▸ **Do this**
Please quote the transcript excerpt on Trump's announcement of a 2024 run, word for word and in full, before turning to the records.

▸ **Text passage**
* * *
Kimberly Atkins Stohr:
Good to be with you.
Farai Chideya:
And we are also welcoming back, Sabrina Rodriguez. National politics reporter for the Washington Post. Hey, Sabrina.
Sabrina Rodriguez:
Hey, it's great to be here.
Farai Chideya:
So former President Trump, twice impeached and currently navigating a host of legal troubles, has announced he is running for president again. He has thrust us into the 2024 presidential cycle before we have even really had a chance to process the 2022 midterm elections, let alone bathe ourselves in the aloe of soothing, non-political talk. Let's listen to a little bit of what the former president had to say.
Trump:
We're in grave trouble. This is not a task for a politician or a conventional candidate. This is a task for a great movement that embodies the courage, confidence, and the spirit of the American people.
Farai Chideya:
So Sabrina, I listened in real time to this and there was a lot of coveting about the border and about the economy and about Russia and everything was doom. That's what I heard. What did you hear?
* * *
▸ **Listed records**
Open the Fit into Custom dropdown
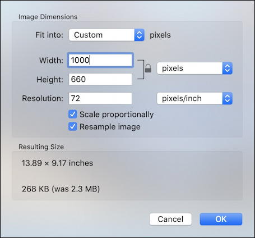 [x=106, y=35]
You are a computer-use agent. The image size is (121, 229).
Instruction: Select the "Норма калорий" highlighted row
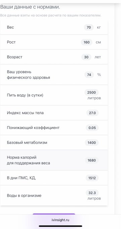[x=54, y=160]
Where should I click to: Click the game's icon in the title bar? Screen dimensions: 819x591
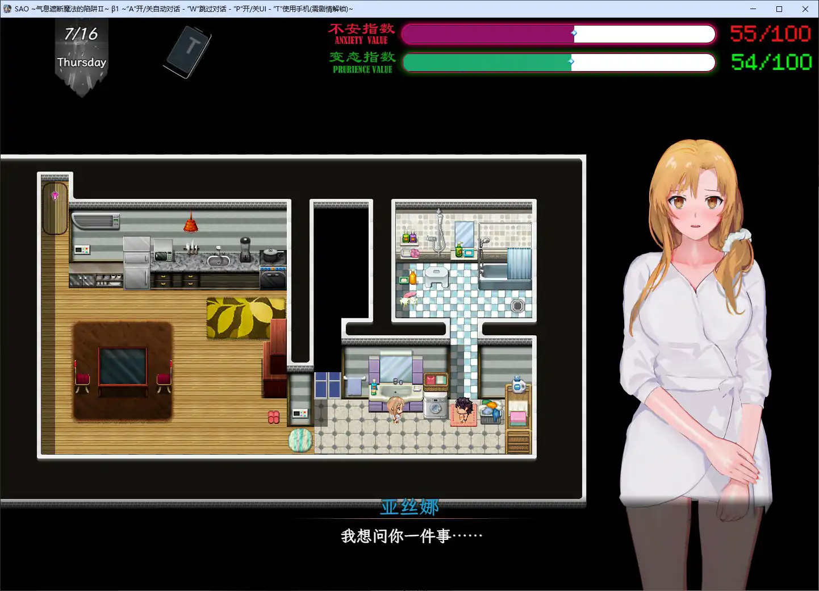[7, 9]
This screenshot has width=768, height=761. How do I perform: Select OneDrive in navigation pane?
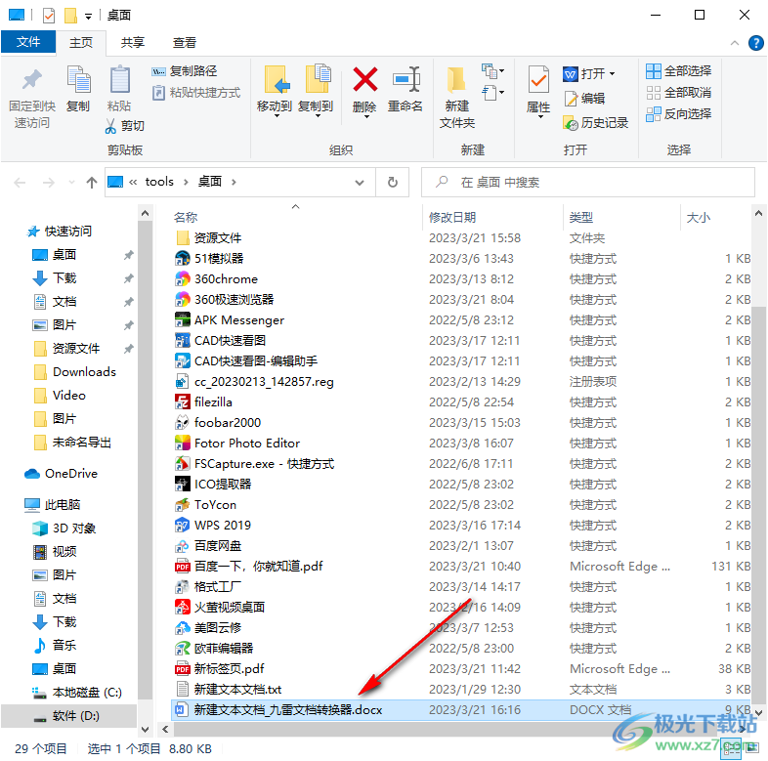[x=71, y=474]
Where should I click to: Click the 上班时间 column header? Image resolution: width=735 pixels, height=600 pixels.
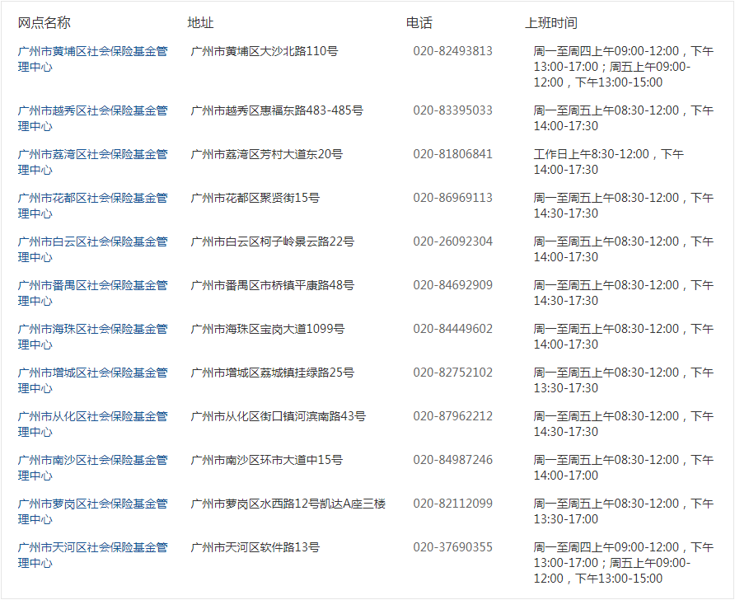click(551, 23)
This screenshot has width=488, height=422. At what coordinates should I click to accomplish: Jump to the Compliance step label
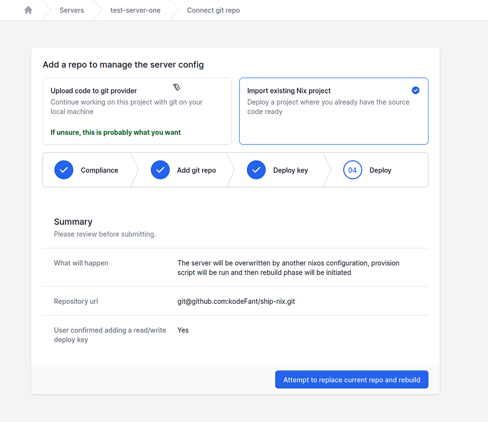(x=100, y=170)
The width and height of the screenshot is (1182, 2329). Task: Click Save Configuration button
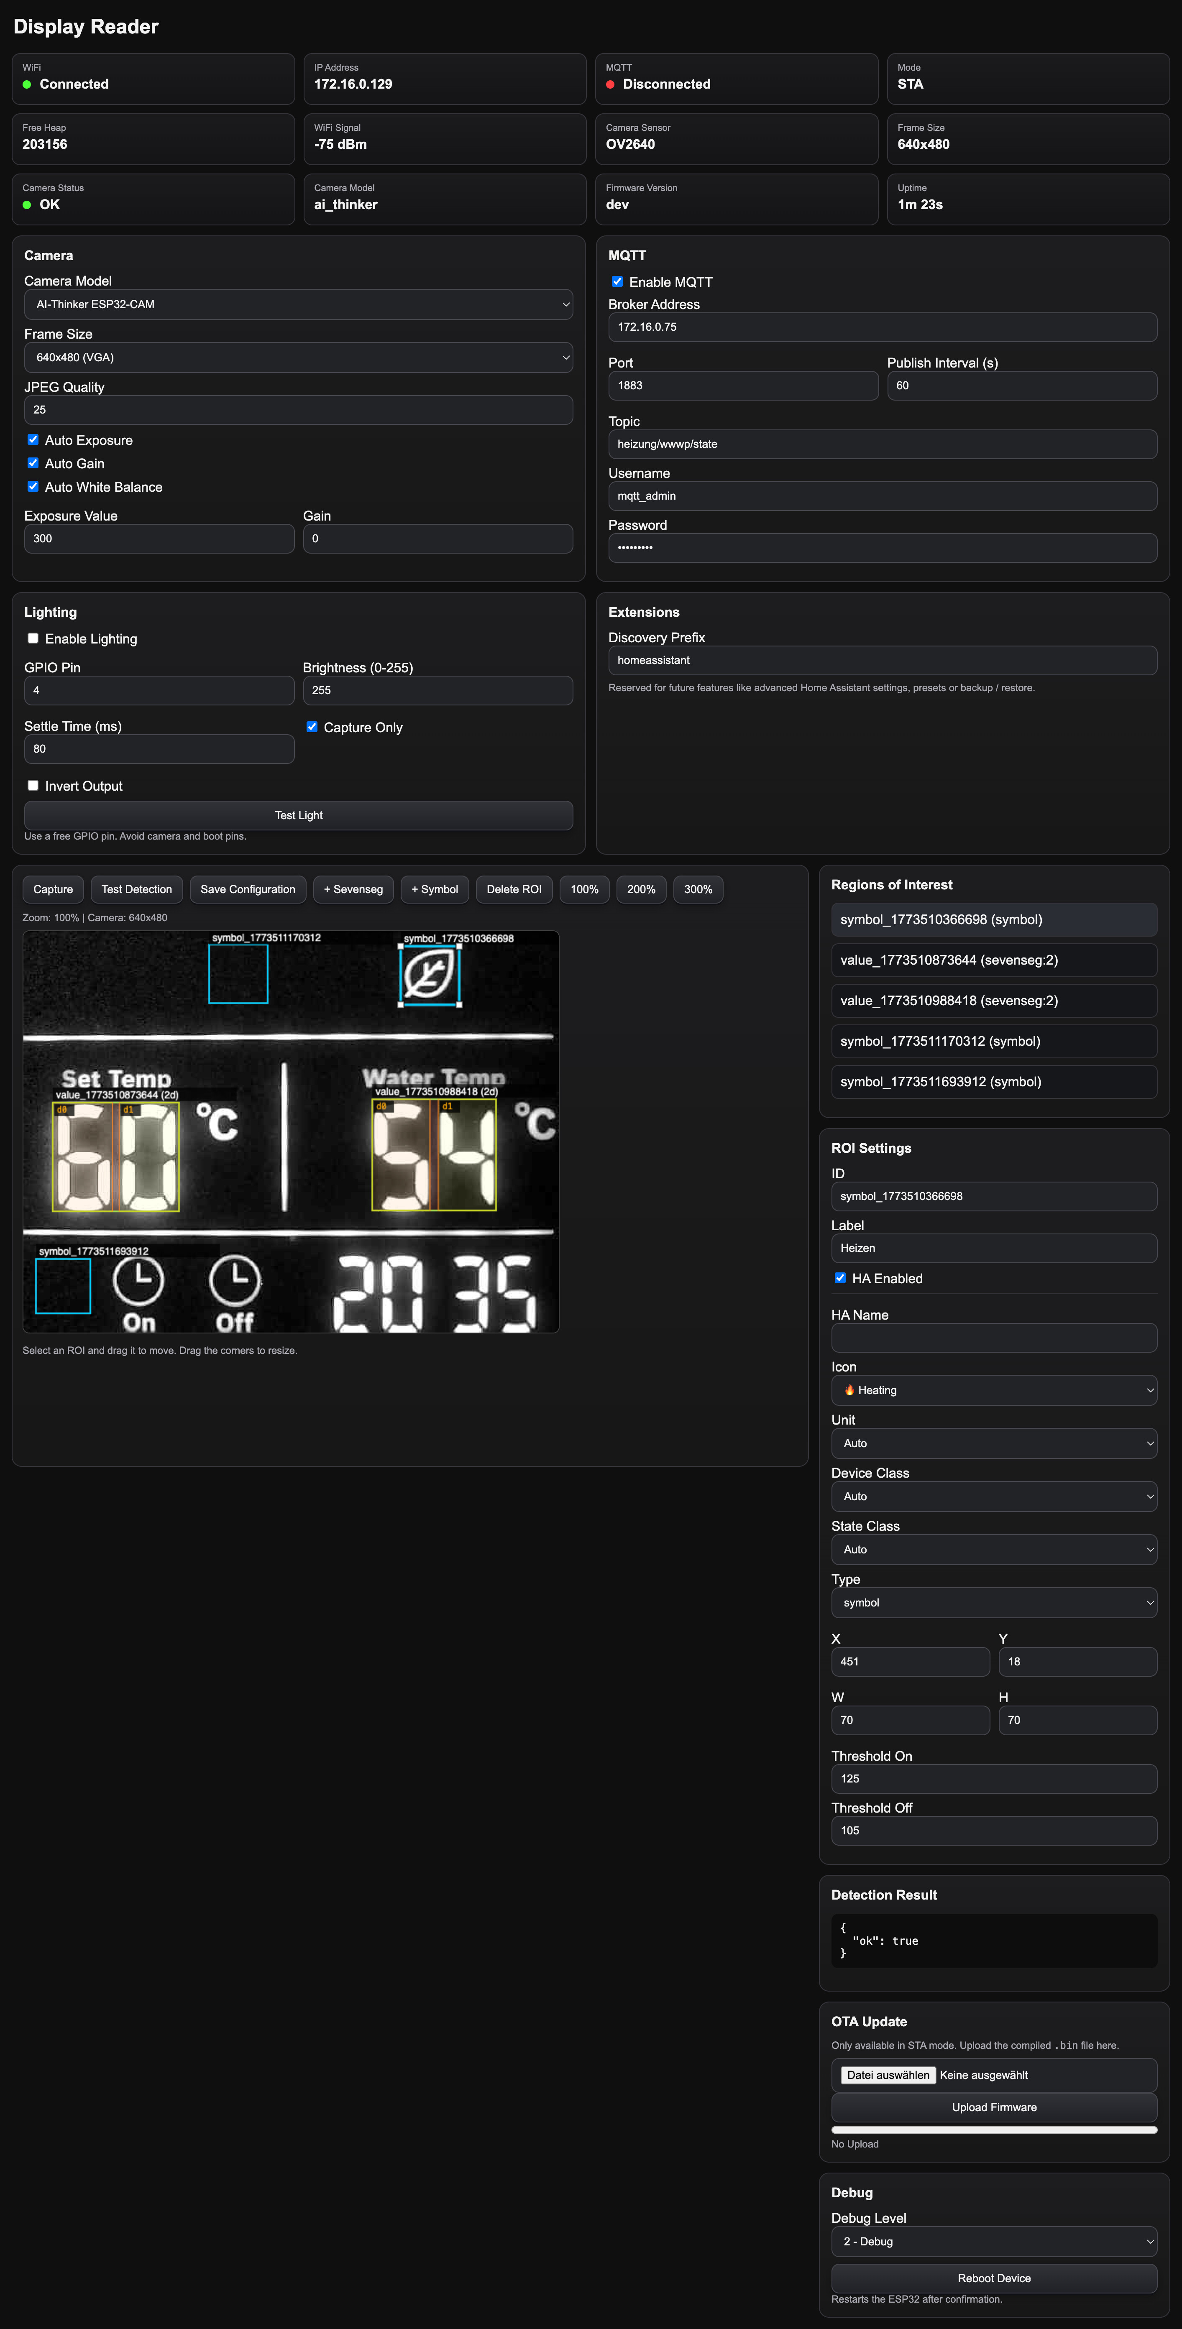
* * *
▸ **The solution**
Kimberly Atkins Stohr:
Good to be with you.
Farai Chideya:
And we are also welcoming back, Sabrina Rodriguez. National politics reporter for the Washington Post. Hey, Sabrina.
Sabrina Rodriguez:
Hey, it's great to be here.
Farai Chideya:
So former President Trump, twice impeached and currently navigating a host of legal troubles, has announced he is running for president again. He has thrust us into the 2024 presidential cycle before we have even really had a chance to process the 2022 midterm elections, let alone bathe ourselves in the aloe of soothing, non-political talk. Let's listen to a little bit of what the former president had to say.
Trump:
We're in grave trouble. This is not a task for a politician or a conventional candidate. This is a task for a great movement that embodies the courage, confidence, and the spirit of the American people.
Farai Chideya:
So Sabrina, I listened in real time to this and there was a lot of coveting about the border and about the economy and about Russia and everything was doom. That's what I heard. What did you hear?